Sure, e-mail is a good administrative tool. But a ministry tool?
There was a time when calling someone on the phone, even over a great distance, to express condolences was considered a rude insult. However, as our culture came to use the telephone more and more, that same way of communicating with the bereaved gained acceptance.
I do not know if e-mail for such a purpose has gained acceptance yet; but, it will.
I do know that e-mails of encouragement that I have sent out to pastors have been appreciatively described as "like receiving a card or note of encouragement."
I would recommend that each church and pastor consider the disciplined use of this tool. Use your internet connection; if you do not yet have one, get connected.
Pastoral, Technical, and Legal Considerations:
- How will the e-mail be received?
- If the person being e-mailed has not come to the point of perceiving this as personally authentic, then use a note and a first class stamp until this type of communication becomes more mainstream.
- There will be a progression of acceptance. E-mail will first be accepted as personal FYI notes (information), then encouragement, only lastly very serious pastoral communications.

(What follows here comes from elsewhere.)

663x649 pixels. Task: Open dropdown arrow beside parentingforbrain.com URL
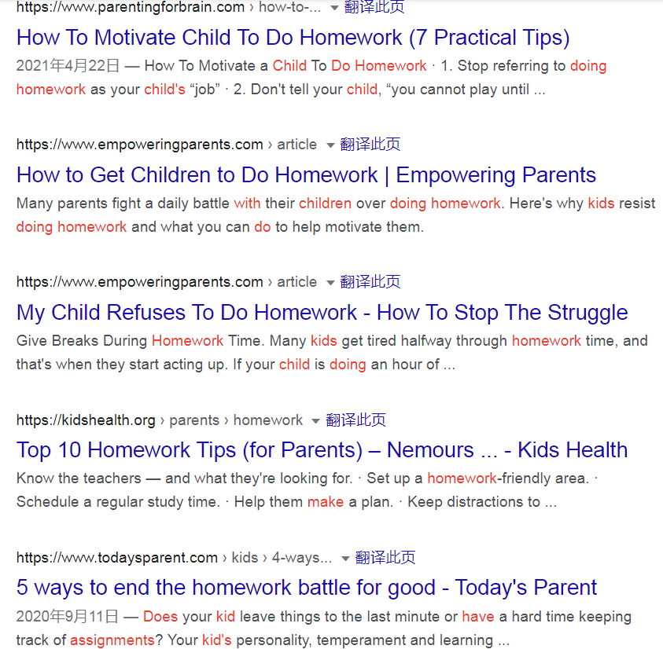point(334,8)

- If the person is open to using e-mail in this way, use it, but be careful in specifics. Remember, e-mail could be intercepted. Your e-mail is not secure unless you have taken steps for making it secure. Most of us have not.
- Churches have used e-mail to get the word out of needed prayer for people's health. Permission must be given for this, especially if you are sending out a "mass" e-mailing.(Recent laws and regulations have mandated that specific contact and "opt-out" information be included in all "mass-mailed" e-mails.)
- If you are sending to multiple recipients, use the BCC: option. This will hide the email addresses of the other recipients. Some persons have asked that we be more careful so as to lessen the chance of their becoming listed in a "spam" list.
- Other churches have used e-mail to send electronic newsletters (best in Acrobat PDF format). This saves paper and publishing costs.
In a personal visit with Kennon Callahan, I asked the noted author and consultant, "If you were to update your book, Twelve Keys to an Effective Church, would you include technology as one of the 12 keys?"
Kennon surprised me with his answer. I had assumed he would list it with the second group of "keys" - the functional characteristics. But, this seasoned veteran of ministry responded with, "Yes, I would include high-tech in the 'Keys.' If I were to put in one of the two groups, I would place it in the first group, the relational list. Technology is a tool that can help relationships. For example, the phone and the fax are such tools."
Kennon continued by reminding me of his observations about the relational and functional characteristics:
The relational characteristics are the sources of satisfaction in a congregation.
The functional characteristics, if they are in place, are the sources of dissatisfaction in a congregation.
There is no correlation between the two.